Dipenuhi perwakilan komunitas dan organisasi |
Sangat ramai, hingga lantai 3 juga penuh. |
We are all brothers and sisters, right? |
I'm
still confused about what I'm gonna do, jadi
aku nge-chat Mas
Aldhi untuk menanyakan posisinya. Ia bilang ada di sisi lain gereja,
di bagian tengah. Kecil kemungkinan bertemu sekarang karena ramai
sekali, biarlah nanti aja ketika sudah selesai. Acara waktu itu
sangat melebur, beberapa kali pendetanya mengeluarkan candaan untuk
meleburkan suasana.
Foto bareng dulu |
Setelah semua komunitas dan organisasi dipanggil,
mereka melanjutkan dengan foto bersama terlebih dahulu, lalu
meneriakkan yel-yel penuh semangat: " SUROBOYO??"
"WANIIII!!!" disambung dengan celetukan, "TERORIS??"

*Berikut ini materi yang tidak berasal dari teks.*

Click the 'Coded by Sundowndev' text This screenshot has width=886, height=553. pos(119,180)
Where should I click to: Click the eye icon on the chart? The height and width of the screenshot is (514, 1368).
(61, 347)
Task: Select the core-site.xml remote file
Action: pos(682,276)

dan dijawab kompak dengan "JANCUUK!!" and then
semua ketawa. Aku pengen ikutan
teriak jancuk kok ya
sungkan, haha.
Saat
sesi itu berlangsung, hal lain datang mengusik pikiranku. Yep,
pengumuman Ekspedisi Jalur
Rempah 2018! Tiba-tiba, aku shaking, gemetaran
sendiri. Takut melihat hasilnya. Tapi, aku harus mengecek apakah
namaku lolos disana atau tidak. Sayangnya, browser hapeku
bermasalah, nggak bisa nge-save filenya.
Akhirnya aku minta bantuan Angga untuk membukanya, karena dia adalah
salah satu orang terdekat yang tau betapa aku berambisi betul untuk
berangkat ke Maluku. Ia lalu mengirimi filenya via WA, dan aku
mengeceknya. Tidak ada namaku disana. Dari Jawa Timur, ada anak
Sejarah Unair dan ITS yang lolos ke Maluku. Aku kecewa. Aku kemudian
nggak bisa fokus dengan acara di gereja waktu itu dan Angga
menghiburku, berkata bahwa selalu ada kesempatan lain tersedia
untukku.
Selagi
dalam posisi shaking, seorang
ibu-ibu berusia 40 tahunan (sepertinya jemaat gereja) menawarkan
tempat duduk padaku, tetapi aku menolak dan berkata aku baik-baik
saja. Sepertinya ia melihat kondisiku yang trembling. Tapi
aku bertekad untuk berdiri saja.
Setelah
itu, acara dilanjutkan dengan pembacaan doa. Suasana mendadak hening,
senyap dan kelabu. Seseorang di altar gereja membacakan puisi dengan
terisak, membuat batin kami terkoyak. "Tahan, Nen, tahaan.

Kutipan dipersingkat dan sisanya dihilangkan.